### Try it
Repeat each entry in the data, exactly.

Top of Working data

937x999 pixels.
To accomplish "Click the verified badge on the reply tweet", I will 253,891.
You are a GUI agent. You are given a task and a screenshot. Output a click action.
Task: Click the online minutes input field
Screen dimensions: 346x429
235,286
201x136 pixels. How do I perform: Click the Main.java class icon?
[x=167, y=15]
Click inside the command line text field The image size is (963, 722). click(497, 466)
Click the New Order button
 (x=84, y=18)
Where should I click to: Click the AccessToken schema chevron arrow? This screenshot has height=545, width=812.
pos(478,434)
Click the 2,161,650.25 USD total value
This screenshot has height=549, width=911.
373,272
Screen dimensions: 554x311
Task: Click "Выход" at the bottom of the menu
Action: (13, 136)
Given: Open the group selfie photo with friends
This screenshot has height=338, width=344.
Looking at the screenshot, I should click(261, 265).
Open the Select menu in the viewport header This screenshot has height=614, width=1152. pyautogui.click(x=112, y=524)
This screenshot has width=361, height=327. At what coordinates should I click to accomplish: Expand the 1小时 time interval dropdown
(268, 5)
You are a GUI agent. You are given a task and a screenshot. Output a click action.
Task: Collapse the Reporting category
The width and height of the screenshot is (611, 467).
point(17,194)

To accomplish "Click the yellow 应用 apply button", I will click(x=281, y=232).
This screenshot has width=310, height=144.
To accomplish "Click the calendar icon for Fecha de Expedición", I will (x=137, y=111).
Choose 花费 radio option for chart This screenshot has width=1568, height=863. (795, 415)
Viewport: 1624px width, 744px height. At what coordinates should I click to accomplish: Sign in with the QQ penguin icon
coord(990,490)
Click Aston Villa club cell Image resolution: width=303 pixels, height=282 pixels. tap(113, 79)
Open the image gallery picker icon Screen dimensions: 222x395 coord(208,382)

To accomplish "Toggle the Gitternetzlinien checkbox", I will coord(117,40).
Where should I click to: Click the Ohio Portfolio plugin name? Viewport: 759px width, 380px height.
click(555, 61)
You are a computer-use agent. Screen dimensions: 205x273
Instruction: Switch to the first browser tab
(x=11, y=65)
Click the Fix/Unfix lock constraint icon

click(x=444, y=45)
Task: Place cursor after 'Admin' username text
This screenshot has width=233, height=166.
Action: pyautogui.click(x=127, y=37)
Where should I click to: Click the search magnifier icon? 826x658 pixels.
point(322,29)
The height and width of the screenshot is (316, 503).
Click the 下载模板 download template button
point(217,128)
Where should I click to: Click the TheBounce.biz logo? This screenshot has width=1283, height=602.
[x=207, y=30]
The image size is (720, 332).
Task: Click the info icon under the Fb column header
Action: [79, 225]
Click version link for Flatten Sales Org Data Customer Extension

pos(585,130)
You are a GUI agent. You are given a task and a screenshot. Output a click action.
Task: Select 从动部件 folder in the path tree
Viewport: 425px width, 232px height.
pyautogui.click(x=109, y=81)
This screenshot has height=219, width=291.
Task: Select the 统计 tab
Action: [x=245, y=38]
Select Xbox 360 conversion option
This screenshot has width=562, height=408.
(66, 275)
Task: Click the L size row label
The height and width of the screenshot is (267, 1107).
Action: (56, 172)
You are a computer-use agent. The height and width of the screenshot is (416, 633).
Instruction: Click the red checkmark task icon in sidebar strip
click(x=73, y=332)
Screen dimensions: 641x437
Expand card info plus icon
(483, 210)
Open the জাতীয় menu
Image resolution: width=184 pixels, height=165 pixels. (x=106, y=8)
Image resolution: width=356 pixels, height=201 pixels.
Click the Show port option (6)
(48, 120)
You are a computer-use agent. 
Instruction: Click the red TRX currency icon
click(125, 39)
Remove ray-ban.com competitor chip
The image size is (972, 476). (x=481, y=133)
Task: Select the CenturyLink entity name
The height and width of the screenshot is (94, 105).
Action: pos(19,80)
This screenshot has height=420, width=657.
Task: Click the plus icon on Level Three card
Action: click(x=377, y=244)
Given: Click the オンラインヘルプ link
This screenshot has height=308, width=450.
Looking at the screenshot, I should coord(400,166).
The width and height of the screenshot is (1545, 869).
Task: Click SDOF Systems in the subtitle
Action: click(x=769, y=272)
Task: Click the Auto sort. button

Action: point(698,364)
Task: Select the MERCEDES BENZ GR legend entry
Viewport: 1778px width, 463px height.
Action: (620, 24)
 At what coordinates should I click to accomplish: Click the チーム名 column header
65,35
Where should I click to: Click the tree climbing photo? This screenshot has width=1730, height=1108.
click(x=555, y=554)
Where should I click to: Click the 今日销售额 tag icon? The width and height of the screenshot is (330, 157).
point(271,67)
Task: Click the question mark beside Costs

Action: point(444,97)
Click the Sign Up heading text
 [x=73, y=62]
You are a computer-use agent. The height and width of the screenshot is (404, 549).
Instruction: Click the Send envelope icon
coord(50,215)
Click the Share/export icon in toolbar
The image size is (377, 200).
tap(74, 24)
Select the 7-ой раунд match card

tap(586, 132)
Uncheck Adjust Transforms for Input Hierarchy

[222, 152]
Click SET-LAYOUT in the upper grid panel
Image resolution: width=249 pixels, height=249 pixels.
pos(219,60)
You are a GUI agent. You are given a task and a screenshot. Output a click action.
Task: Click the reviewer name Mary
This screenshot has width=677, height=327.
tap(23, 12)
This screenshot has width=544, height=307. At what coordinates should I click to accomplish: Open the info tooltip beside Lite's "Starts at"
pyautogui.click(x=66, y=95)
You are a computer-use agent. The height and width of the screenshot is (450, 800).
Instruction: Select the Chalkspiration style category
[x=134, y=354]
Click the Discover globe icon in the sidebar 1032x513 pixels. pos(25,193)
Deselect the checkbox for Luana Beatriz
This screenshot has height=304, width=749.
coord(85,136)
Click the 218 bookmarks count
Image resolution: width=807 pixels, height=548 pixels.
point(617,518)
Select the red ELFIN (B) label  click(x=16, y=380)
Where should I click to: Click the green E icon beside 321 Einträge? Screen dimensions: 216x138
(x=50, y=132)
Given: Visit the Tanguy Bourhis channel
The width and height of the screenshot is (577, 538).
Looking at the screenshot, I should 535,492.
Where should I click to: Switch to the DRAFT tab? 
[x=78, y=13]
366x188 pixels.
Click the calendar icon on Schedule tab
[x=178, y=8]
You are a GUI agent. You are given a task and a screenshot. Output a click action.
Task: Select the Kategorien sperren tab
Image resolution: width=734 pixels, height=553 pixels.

Bottom of Working data

### Solution to this problem
937x999 pixels.
To accomplish "Click the verified badge on the reply tweet", I will 253,891.
You are a GUI agent. You are given a task and a screenshot. Output a click action.
Task: Click the online minutes input field
Screen dimensions: 346x429
235,286
201x136 pixels. How do I perform: Click the Main.java class icon?
[x=167, y=15]
Click inside the command line text field The image size is (963, 722). click(497, 466)
Click the New Order button
 (x=84, y=18)
Where should I click to: Click the AccessToken schema chevron arrow? This screenshot has height=545, width=812.
pos(478,434)
Click the 2,161,650.25 USD total value
This screenshot has height=549, width=911.
373,272
Screen dimensions: 554x311
Task: Click "Выход" at the bottom of the menu
Action: (13, 136)
Given: Open the group selfie photo with friends
This screenshot has height=338, width=344.
Looking at the screenshot, I should click(261, 265).
Open the Select menu in the viewport header This screenshot has height=614, width=1152. pyautogui.click(x=112, y=524)
This screenshot has width=361, height=327. At what coordinates should I click to accomplish: Expand the 1小时 time interval dropdown
(268, 5)
You are a GUI agent. You are given a task and a screenshot. Output a click action.
Task: Collapse the Reporting category
The width and height of the screenshot is (611, 467).
point(17,194)

To accomplish "Click the yellow 应用 apply button", I will click(x=281, y=232).
This screenshot has width=310, height=144.
To accomplish "Click the calendar icon for Fecha de Expedición", I will (x=137, y=111).
Choose 花费 radio option for chart This screenshot has width=1568, height=863. (795, 415)
Viewport: 1624px width, 744px height. At what coordinates should I click to accomplish: Sign in with the QQ penguin icon
coord(990,490)
Click Aston Villa club cell Image resolution: width=303 pixels, height=282 pixels. tap(113, 79)
Open the image gallery picker icon Screen dimensions: 222x395 coord(208,382)

To accomplish "Toggle the Gitternetzlinien checkbox", I will coord(117,40).
Where should I click to: Click the Ohio Portfolio plugin name? Viewport: 759px width, 380px height.
click(555, 61)
You are a computer-use agent. Screen dimensions: 205x273
Instruction: Switch to the first browser tab
(x=11, y=65)
Click the Fix/Unfix lock constraint icon

click(x=444, y=45)
Task: Place cursor after 'Admin' username text
This screenshot has width=233, height=166.
Action: pyautogui.click(x=127, y=37)
Where should I click to: Click the search magnifier icon? 826x658 pixels.
point(322,29)
The height and width of the screenshot is (316, 503).
Click the 下载模板 download template button
point(217,128)
Where should I click to: Click the TheBounce.biz logo? This screenshot has width=1283, height=602.
[x=207, y=30]
The image size is (720, 332).
Task: Click the info icon under the Fb column header
Action: [79, 225]
Click version link for Flatten Sales Org Data Customer Extension

pos(585,130)
You are a GUI agent. You are given a task and a screenshot. Output a click action.
Task: Select 从动部件 folder in the path tree
Viewport: 425px width, 232px height.
pyautogui.click(x=109, y=81)
This screenshot has height=219, width=291.
Task: Select the 统计 tab
Action: [x=245, y=38]
Select Xbox 360 conversion option
This screenshot has width=562, height=408.
(66, 275)
Task: Click the L size row label
The height and width of the screenshot is (267, 1107).
Action: (56, 172)
You are a computer-use agent. The height and width of the screenshot is (416, 633).
Instruction: Click the red checkmark task icon in sidebar strip
click(x=73, y=332)
Screen dimensions: 641x437
Expand card info plus icon
(483, 210)
Open the জাতীয় menu
Image resolution: width=184 pixels, height=165 pixels. (x=106, y=8)
Image resolution: width=356 pixels, height=201 pixels.
Click the Show port option (6)
(48, 120)
You are a computer-use agent. 
Instruction: Click the red TRX currency icon
click(125, 39)
Remove ray-ban.com competitor chip
The image size is (972, 476). (x=481, y=133)
Task: Select the CenturyLink entity name
The height and width of the screenshot is (94, 105).
Action: pos(19,80)
This screenshot has height=420, width=657.
Task: Click the plus icon on Level Three card
Action: click(x=377, y=244)
Given: Click the オンラインヘルプ link
This screenshot has height=308, width=450.
Looking at the screenshot, I should coord(400,166).
The width and height of the screenshot is (1545, 869).
Task: Click SDOF Systems in the subtitle
Action: click(x=769, y=272)
Task: Click the Auto sort. button

Action: point(698,364)
Task: Select the MERCEDES BENZ GR legend entry
Viewport: 1778px width, 463px height.
Action: (620, 24)
 At what coordinates should I click to accomplish: Click the チーム名 column header
65,35
Where should I click to: Click the tree climbing photo? This screenshot has width=1730, height=1108.
click(x=555, y=554)
Where should I click to: Click the 今日销售额 tag icon? The width and height of the screenshot is (330, 157).
point(271,67)
Task: Click the question mark beside Costs

Action: point(444,97)
Click the Sign Up heading text
 [x=73, y=62]
You are a computer-use agent. The height and width of the screenshot is (404, 549).
Instruction: Click the Send envelope icon
coord(50,215)
Click the Share/export icon in toolbar
The image size is (377, 200).
tap(74, 24)
Select the 7-ой раунд match card

tap(586, 132)
Uncheck Adjust Transforms for Input Hierarchy

[222, 152]
Click SET-LAYOUT in the upper grid panel
Image resolution: width=249 pixels, height=249 pixels.
pos(219,60)
You are a GUI agent. You are given a task and a screenshot. Output a click action.
Task: Click the reviewer name Mary
This screenshot has width=677, height=327.
tap(23, 12)
This screenshot has width=544, height=307. At what coordinates should I click to accomplish: Open the info tooltip beside Lite's "Starts at"
pyautogui.click(x=66, y=95)
You are a computer-use agent. The height and width of the screenshot is (450, 800).
Instruction: Select the Chalkspiration style category
[x=134, y=354]
Click the Discover globe icon in the sidebar 1032x513 pixels. pos(25,193)
Deselect the checkbox for Luana Beatriz
This screenshot has height=304, width=749.
coord(85,136)
Click the 218 bookmarks count
Image resolution: width=807 pixels, height=548 pixels.
point(617,518)
Select the red ELFIN (B) label  click(x=16, y=380)
Where should I click to: Click the green E icon beside 321 Einträge? Screen dimensions: 216x138
(x=50, y=132)
Given: Visit the Tanguy Bourhis channel
The width and height of the screenshot is (577, 538).
Looking at the screenshot, I should 535,492.
Where should I click to: Switch to the DRAFT tab? 
[x=78, y=13]
366x188 pixels.
Click the calendar icon on Schedule tab
[x=178, y=8]
You are a GUI agent. You are given a task and a screenshot. Output a click action.
Task: Select the Kategorien sperren tab
Image resolution: width=734 pixels, height=553 pixels.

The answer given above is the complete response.